Fue imposible seguir, las carcajadas del faraón y sus escribas fueron bastante sonoras.



– Nada de lo que dices, escúchame bien hombre de Sumer, es algo que los egipcios hayamos importado de vuestras tierras. Nosotros hemos generado todo ello de forma autóctona.



– Lo siento mi señor si le he ofendido, como le decía es una transmisión que recibimos, pero lógicamente yo no he inventado nada.



– Me encantaría que mis escribas dialogaran con esos que dices os transmiten para que fueran conscientes de otro punto de vista. No obstante, ya me ha quedado claro lo que buscaba y veo que el debate sería estéril, ambos tenemos nuestra propia idea de creación de todo. A la espera de ver vuestra escritura, tómate un descanso, come algo y se bienvenido a mi morada.



Cuando llegaron las tablillas era ya de noche. El comerciante sumerio, acatando órdenes y ayudado por su esclavo que transportaba las tablillas, se acercó a la estancia donde el faraón reposaba tras la cena.

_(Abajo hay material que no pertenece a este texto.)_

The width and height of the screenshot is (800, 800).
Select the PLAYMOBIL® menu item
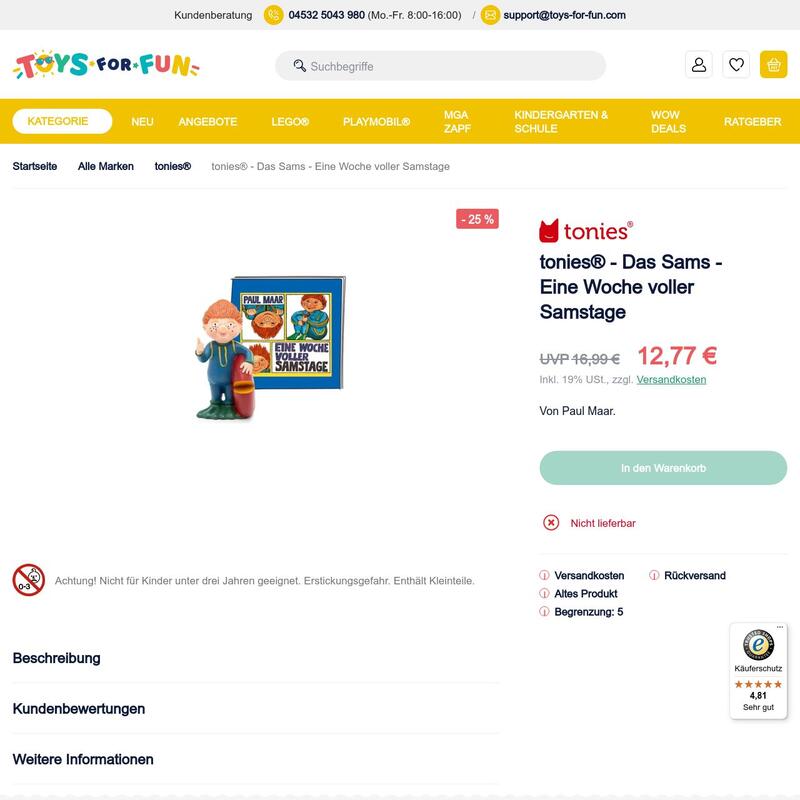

– Oh, ya estás aquí de nuevo, acércame esas tabillas – pidió el faraón-. Vaya, vaya – comentó tras verlas – diferente a la nuestra, escribís en forma de cuña lo que lo hace ilegible a los que estamos acostumbrados a escribir con pictogramas.



– Sí, mi señor, antaño usábamos también pictogramas, como su pueblo, pero evolucionamos al cuneiforme ya que así podíamos registrar de forma sencilla los intercambios comerciales, las pérdidas y ganancias del comercio.

 



El faraón llamó a sus escribas y estuvo departiendo unos minutos con ellos. Continuó hablando tras ello:



– Mis sabios y yo, te concedemos la duda de la escritura. Vuestra evolución puede indicar que sois la primera civilización en registrar por escrito una lengua, pero los otros inventos que nos comentaste los ponemos más que en duda. No dudamos de tu honradez, pero si lo hacemos por nuestro propio desarrollo como pueblo. Tenlo presente cuando vuelvas a tu país y comercies con otros pueblos, relata a todos la grandeza de nuestro reino.



– Así lo haré mi señor, no tenga duda.